3. The scheme sounds like a pretty good start. If the modelling is right, it’ll have a minimal effect on the overall economy (0.1% of GDP) while providing a good price signal that big companies in particular need to find better ways of doing things.
4. The Opposition’s view on this doesn’t make sense to me. A plan of direct action? There seems to be agreement from economists that this is less efficient than a pricing scheme:
The main finding of the research is that the experience from these six schemes indicates that a general price on carbon emissions is preferable to specific measures. – markets are generally more efficient in encouraging innovation than direct government intervention. — CPA blog
And wouldn’t direct action be far more like a socialist response than letting market forces figure it out? Interesting quote from Alan Kohler about just who wants what:
For what it’s worth, what I think is that the entire scientific, business, bureaucratic classes – all the serious people – are in favour — Alan Kohler on Twitter
Those against carbon pricing are the Shadow Cabinet (and not even all of them) plus some attention-seekers. That’s all. — Alan Kohler on Twitter
5. There’s some niggles. The Australian Railway Association notes that with petrol exempt and heavy (road) vehicles exempt for some time, railways, which should provide a less carbon-intensive way of moving people and freight, will be disadvantaged by not being exempt. One estimate is that it may push up public transport fares by about 2%.

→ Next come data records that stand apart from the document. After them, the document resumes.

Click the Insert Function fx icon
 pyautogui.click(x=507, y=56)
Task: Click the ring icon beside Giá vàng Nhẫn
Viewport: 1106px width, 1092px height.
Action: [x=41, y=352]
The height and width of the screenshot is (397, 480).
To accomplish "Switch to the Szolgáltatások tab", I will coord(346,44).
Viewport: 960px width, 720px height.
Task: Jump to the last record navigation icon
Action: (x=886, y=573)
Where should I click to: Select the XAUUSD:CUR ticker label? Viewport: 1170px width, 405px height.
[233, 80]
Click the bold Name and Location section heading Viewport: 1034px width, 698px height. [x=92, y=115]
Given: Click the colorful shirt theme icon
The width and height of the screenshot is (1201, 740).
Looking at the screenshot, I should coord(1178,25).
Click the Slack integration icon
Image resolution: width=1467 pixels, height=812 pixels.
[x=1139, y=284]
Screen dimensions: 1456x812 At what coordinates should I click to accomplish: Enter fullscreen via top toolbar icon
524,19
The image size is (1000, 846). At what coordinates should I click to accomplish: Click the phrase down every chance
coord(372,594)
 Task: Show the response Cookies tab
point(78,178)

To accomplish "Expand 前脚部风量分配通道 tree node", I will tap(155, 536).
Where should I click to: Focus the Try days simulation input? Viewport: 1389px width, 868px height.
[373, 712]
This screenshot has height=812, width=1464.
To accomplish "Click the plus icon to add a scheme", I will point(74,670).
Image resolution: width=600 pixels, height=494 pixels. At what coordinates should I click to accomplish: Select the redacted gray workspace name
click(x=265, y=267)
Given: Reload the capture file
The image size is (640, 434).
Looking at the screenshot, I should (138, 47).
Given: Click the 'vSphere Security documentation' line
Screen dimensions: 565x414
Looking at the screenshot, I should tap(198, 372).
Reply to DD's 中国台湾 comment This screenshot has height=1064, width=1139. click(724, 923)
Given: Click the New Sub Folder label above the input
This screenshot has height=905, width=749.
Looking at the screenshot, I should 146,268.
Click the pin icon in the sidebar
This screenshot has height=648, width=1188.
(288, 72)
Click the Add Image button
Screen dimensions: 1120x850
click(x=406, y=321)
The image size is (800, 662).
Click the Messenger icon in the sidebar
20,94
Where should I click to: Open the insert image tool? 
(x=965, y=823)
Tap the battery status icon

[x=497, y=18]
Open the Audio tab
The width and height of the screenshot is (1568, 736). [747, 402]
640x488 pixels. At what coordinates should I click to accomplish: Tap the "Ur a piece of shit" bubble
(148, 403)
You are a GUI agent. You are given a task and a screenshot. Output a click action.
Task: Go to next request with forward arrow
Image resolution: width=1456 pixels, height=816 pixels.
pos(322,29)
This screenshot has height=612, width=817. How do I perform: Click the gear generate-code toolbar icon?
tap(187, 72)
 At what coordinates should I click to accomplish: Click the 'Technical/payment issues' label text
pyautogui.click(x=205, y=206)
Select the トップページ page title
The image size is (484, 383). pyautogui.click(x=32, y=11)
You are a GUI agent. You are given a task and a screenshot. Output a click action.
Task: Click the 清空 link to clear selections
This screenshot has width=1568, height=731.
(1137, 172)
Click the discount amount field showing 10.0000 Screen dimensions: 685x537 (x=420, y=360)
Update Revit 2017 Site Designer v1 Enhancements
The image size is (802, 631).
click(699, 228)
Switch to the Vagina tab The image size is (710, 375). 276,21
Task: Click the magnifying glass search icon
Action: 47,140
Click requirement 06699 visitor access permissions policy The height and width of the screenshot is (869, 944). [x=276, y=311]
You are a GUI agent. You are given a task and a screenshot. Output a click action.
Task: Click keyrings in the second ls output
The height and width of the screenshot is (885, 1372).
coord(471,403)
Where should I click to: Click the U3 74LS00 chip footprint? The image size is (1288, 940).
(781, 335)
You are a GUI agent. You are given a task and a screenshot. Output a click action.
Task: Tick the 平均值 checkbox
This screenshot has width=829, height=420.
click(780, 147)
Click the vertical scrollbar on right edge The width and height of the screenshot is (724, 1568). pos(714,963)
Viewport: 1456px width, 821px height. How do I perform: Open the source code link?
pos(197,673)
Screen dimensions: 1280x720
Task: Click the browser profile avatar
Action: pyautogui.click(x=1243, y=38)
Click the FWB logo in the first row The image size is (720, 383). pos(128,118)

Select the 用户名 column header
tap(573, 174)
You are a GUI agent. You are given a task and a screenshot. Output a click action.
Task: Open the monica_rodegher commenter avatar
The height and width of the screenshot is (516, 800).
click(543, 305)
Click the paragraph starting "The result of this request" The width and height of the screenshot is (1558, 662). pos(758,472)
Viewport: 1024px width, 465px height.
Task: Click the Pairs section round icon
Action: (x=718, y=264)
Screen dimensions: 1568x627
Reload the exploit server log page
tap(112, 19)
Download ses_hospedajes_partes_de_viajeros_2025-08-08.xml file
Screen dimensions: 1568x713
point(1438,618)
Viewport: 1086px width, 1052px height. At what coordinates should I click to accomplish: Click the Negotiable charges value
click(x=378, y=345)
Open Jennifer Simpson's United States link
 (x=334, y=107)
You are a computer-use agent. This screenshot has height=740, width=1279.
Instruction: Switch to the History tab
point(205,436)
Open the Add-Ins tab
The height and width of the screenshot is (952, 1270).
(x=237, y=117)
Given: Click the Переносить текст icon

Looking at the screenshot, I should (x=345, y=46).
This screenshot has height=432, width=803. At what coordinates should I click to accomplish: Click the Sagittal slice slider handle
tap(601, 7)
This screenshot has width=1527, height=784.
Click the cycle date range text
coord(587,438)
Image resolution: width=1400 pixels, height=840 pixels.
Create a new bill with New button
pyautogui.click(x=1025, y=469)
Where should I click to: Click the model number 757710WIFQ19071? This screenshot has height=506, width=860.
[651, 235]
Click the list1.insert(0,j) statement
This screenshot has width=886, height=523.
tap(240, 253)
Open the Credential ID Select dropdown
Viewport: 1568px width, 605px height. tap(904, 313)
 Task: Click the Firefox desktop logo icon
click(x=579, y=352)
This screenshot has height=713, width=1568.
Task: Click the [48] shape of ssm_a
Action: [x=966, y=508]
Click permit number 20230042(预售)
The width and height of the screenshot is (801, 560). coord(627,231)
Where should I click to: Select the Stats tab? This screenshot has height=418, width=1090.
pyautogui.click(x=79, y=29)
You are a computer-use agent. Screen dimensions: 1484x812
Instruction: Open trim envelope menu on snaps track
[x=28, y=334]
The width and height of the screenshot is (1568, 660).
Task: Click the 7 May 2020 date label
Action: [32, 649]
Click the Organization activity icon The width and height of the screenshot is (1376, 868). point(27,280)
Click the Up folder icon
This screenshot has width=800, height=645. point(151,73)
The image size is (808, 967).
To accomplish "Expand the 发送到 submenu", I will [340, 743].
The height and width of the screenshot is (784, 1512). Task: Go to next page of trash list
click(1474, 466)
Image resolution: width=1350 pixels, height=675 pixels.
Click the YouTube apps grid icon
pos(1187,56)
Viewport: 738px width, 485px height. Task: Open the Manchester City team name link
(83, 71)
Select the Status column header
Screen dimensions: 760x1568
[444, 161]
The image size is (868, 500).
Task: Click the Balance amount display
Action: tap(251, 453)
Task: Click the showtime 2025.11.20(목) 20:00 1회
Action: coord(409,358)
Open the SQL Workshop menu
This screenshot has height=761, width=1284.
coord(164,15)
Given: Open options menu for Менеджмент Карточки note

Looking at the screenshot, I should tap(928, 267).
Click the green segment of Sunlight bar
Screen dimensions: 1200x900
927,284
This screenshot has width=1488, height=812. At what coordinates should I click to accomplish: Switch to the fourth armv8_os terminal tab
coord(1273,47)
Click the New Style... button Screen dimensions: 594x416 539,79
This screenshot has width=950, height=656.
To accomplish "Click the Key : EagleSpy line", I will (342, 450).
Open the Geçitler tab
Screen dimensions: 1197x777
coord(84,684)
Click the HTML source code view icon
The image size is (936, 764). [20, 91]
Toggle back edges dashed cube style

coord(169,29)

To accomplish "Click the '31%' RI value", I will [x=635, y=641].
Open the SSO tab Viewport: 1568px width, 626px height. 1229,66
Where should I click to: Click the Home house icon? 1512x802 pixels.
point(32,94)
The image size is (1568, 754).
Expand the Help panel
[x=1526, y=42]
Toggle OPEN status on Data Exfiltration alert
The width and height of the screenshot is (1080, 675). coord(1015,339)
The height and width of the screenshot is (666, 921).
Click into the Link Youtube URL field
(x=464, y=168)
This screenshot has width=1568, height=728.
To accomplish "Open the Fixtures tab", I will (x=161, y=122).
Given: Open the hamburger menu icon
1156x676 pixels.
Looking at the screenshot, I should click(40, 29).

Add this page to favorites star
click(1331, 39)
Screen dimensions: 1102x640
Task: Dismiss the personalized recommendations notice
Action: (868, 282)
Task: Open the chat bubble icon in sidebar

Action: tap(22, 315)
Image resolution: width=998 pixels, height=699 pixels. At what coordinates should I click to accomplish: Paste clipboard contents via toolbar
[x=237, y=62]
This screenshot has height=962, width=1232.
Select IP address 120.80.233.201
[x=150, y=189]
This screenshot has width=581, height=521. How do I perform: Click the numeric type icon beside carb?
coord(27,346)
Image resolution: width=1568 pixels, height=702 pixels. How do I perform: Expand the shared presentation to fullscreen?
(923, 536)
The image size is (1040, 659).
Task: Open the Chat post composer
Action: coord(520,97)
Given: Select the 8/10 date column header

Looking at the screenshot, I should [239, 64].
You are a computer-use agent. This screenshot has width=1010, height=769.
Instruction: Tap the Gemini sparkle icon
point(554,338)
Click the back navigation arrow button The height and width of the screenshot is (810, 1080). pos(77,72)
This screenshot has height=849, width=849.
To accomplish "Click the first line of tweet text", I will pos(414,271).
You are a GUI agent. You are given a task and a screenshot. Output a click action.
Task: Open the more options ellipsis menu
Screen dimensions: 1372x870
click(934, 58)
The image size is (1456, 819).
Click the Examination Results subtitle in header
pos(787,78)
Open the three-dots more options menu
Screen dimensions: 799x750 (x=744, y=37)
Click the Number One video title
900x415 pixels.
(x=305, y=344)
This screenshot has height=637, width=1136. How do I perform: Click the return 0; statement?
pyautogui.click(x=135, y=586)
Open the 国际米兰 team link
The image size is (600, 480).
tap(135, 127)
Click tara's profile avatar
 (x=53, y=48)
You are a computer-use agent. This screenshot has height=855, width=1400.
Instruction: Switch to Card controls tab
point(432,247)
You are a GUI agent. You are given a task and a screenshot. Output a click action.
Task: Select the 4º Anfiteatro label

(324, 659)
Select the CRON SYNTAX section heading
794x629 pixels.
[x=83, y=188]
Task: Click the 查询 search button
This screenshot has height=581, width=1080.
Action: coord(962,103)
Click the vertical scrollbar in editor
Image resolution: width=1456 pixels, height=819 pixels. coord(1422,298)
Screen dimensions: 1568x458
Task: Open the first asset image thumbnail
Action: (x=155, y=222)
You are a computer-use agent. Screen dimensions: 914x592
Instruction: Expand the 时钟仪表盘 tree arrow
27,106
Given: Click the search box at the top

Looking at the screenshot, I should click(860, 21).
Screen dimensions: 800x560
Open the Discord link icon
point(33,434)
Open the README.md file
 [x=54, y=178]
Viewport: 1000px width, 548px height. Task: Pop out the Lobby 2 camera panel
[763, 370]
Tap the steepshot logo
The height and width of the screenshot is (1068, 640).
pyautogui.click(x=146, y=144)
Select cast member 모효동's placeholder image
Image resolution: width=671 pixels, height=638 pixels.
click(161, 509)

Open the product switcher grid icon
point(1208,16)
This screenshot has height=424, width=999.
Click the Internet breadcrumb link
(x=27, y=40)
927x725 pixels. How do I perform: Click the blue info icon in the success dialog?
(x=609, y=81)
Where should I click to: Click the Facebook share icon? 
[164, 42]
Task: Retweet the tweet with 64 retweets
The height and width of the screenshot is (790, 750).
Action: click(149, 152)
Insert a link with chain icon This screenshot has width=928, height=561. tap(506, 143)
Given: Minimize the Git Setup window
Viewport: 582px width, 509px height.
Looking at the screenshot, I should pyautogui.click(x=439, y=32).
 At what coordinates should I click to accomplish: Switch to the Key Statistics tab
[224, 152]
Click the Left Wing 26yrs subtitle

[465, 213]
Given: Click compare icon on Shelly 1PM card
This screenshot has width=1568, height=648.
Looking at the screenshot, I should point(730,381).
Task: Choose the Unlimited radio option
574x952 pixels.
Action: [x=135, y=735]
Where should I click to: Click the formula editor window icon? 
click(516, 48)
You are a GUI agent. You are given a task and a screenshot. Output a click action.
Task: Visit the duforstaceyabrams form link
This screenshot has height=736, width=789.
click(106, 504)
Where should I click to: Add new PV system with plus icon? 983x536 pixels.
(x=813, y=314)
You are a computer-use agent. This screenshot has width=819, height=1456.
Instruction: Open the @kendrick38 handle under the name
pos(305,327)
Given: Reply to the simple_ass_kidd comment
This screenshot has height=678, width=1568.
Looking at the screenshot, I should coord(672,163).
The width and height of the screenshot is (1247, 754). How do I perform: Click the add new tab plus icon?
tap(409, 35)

6. The second niggle (but a political reality) is that the scheme is aimed squarely at the big emitters, and with lots of compensation to individuals, there’s little or no incentive to change personal behaviour. Hence, petrol is exempt (but as Phil Hart from ASPO said at a recent PTUA member meeting, including it wouldn’t have made much of a price difference compared to what will happen when peak oil really kicks in).
7. Personally I’m not sure if I’ll end up ahead or behind in economic terms. The Estimator tool on the government web site told me “The household situation described by the information you have entered is not covered by the scenarios used by this Estimator.” Oh well.
From the looks of it, wealthier people can’t count on the tax changes to get all their costs refunded. But then, they are precisely the people who can afford to cover their roofs in solar panels themselves to cut their electricity and gas costs, and cut their direct emissions and costs that way.
8. Niggles aside, I do think it is important to get the ball rolling on reducing emissions, and it does seem to me that putting a price on pollution sends an important market signal that will get that process underway.